I want more for Motherhood.

I’ve only been a mama for 3 years now, but I want more for motherhood. I don’t know about you but I’ve heard the phrase “the survival years” more times than I can count. And it’s true that motherhood is exhausting. That when you’re raising little ones, it can feel like you can barely catch your breath. 

But I’m tired of feeling like I have to wait until my kids are no longer babies before I can truly thrive. I’ll admit that some days, taking care of my family and working feel great–the boys have had a good day, we’ve connected well, I’ve been productive–but other days it just feels hard. Like I can barely put one foot in front of the other because I’m too tired/worn out/down, feeling unproductive and just plain bad at mom-ing and working. And on those days I’m reminded once more of why they call them “the survival years.”

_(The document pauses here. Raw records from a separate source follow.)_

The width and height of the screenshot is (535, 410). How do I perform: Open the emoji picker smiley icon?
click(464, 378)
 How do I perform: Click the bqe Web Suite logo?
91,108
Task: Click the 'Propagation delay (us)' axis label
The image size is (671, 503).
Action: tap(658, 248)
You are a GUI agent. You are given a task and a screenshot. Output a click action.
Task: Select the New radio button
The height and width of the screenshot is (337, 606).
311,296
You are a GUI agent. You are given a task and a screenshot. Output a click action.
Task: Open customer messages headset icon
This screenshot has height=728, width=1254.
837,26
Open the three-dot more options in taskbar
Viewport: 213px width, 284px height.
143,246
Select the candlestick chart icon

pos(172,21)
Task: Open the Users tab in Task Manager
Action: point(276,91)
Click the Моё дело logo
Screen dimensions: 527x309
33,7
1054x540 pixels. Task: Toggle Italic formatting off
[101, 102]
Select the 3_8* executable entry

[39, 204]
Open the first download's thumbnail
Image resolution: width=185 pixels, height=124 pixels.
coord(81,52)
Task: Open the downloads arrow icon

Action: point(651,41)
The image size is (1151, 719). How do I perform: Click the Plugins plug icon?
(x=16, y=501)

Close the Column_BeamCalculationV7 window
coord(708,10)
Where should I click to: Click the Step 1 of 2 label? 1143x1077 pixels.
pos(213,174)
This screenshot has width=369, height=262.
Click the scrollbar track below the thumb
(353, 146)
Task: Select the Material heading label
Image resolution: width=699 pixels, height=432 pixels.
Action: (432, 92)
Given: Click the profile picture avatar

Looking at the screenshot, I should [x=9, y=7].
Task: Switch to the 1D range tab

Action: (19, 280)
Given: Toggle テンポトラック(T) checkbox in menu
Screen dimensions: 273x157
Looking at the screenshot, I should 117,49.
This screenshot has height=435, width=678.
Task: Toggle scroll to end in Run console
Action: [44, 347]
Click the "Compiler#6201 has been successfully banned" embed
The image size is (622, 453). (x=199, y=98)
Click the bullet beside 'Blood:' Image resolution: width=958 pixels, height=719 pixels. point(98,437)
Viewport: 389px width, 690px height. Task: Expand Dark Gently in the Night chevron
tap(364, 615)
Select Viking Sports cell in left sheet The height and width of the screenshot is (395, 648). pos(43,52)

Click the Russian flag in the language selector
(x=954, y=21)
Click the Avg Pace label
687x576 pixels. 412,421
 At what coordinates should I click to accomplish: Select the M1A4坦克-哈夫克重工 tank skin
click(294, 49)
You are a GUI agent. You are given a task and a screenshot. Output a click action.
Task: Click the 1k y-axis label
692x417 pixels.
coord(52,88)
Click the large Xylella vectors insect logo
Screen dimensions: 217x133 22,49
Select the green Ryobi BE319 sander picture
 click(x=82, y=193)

But still, I can’t help myself. I want more.

I want more joy. More peace. More purpose in the day to day of mothering. Don’t get me wrong, as a follower of Jesus, I do have peace and joy and purpose. But as I’ve sought resources for how to maintain your spiritual life as a mom, I found little that met me where I was. I want there to be a middle ground between waiting till my kids are 8 when I can take a whole spiritual retreat day with Jesus, and feeling like all I can muster is a quick prayer while I get dressed in the morning. There has to be something in between. Even in the messiness of the survival years.

While this is true for our spirituality as moms, I think it’s true for other areas of life as well. I’ve read things about how family dinner just isn’t possible until your kids are no longer toddlers. Or how most of the resources I find for connecting your faith + family routines are for when the kids are in grade school.

Perhaps it’s because some days we are just too tired. Too worn down with the weight of mothering very little ones. And some days that is true. And on those days, we need more grace for ourselves. It’s okay to take a breath. It’s okay to feel like you can’t do all the things. Jesus is pleased with you whether you feel like you’ve had a good day or not. On those days, I need to be reminded that I need extra support. Text a friend for encouragement, ask your husband to make dinner or take the kids out to the park in the evening so you can get 30 minutes to yourself. On those days, it’s good to just be.

But on the other days, let’s give the “survival years” a run for their money. Let’s talk about the Gospel, and prayer, and family meals, and holiday traditions, even when you’re in the season of the long days and long nights of motherhood. That’s what this space, this little corner of the internet is about. I want us to thrive as mamas–with Jesus and our families; putting practices into place that shape our kids (and us) for the long haul.

Do you long for more in your motherhood?
I think Jesus wants more for us. And so do I.